What you return must match the records below character for character, except that no picture appears.

* _Material for the task_
|---|
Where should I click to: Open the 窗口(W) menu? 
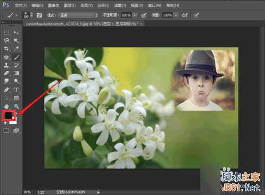click(x=155, y=6)
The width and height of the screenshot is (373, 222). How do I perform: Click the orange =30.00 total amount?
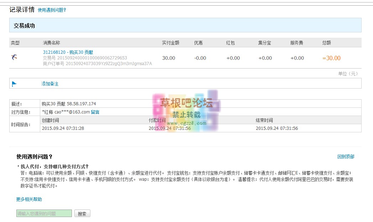[x=331, y=58]
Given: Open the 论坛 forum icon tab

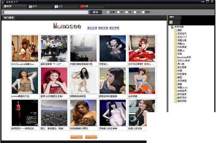Looking at the screenshot, I should tap(58, 7).
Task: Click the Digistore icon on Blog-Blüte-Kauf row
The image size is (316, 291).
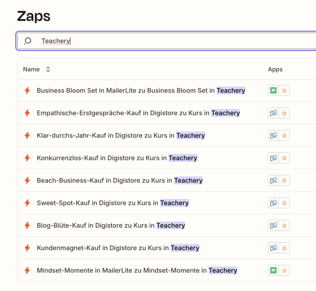Action: coord(273,225)
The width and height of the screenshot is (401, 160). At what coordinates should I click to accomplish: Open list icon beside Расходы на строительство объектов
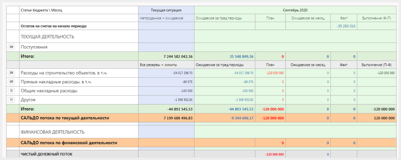[11, 73]
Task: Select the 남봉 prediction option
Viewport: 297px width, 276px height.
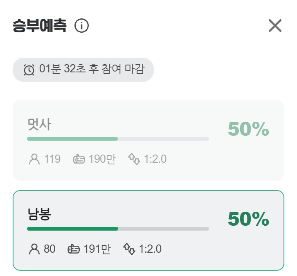Action: pos(148,230)
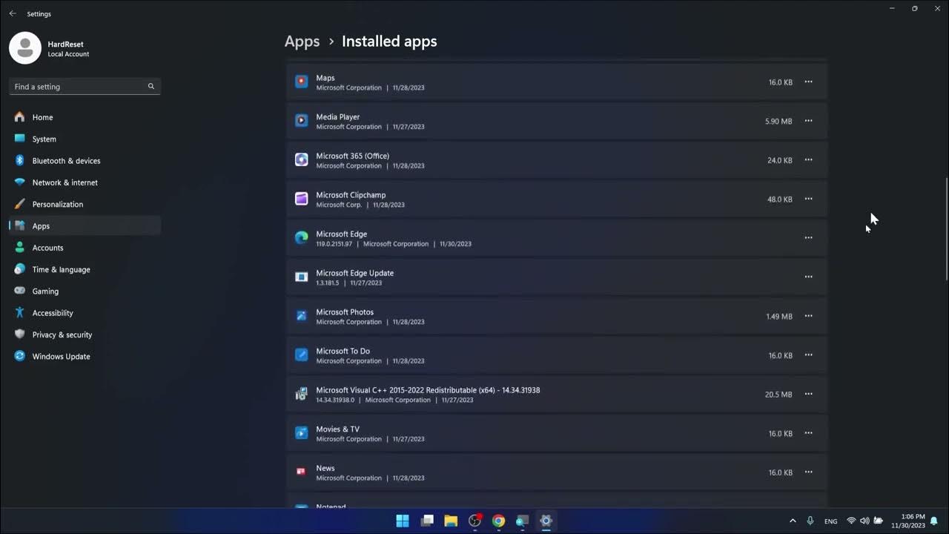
|---|
* _Finished exercise_
Where should I click to: Open the 窗口(W) menu? 
click(x=155, y=6)
The width and height of the screenshot is (373, 222). How do I perform: Click the orange =30.00 total amount?
[x=331, y=58]
Given: Open the 论坛 forum icon tab

Looking at the screenshot, I should tap(58, 7).
Task: Click the Digistore icon on Blog-Blüte-Kauf row
The image size is (316, 291).
Action: coord(273,225)
The width and height of the screenshot is (401, 160). At what coordinates should I click to accomplish: Open list icon beside Расходы на строительство объектов
[11, 73]
Task: Select the 남봉 prediction option
Viewport: 297px width, 276px height.
Action: pos(148,230)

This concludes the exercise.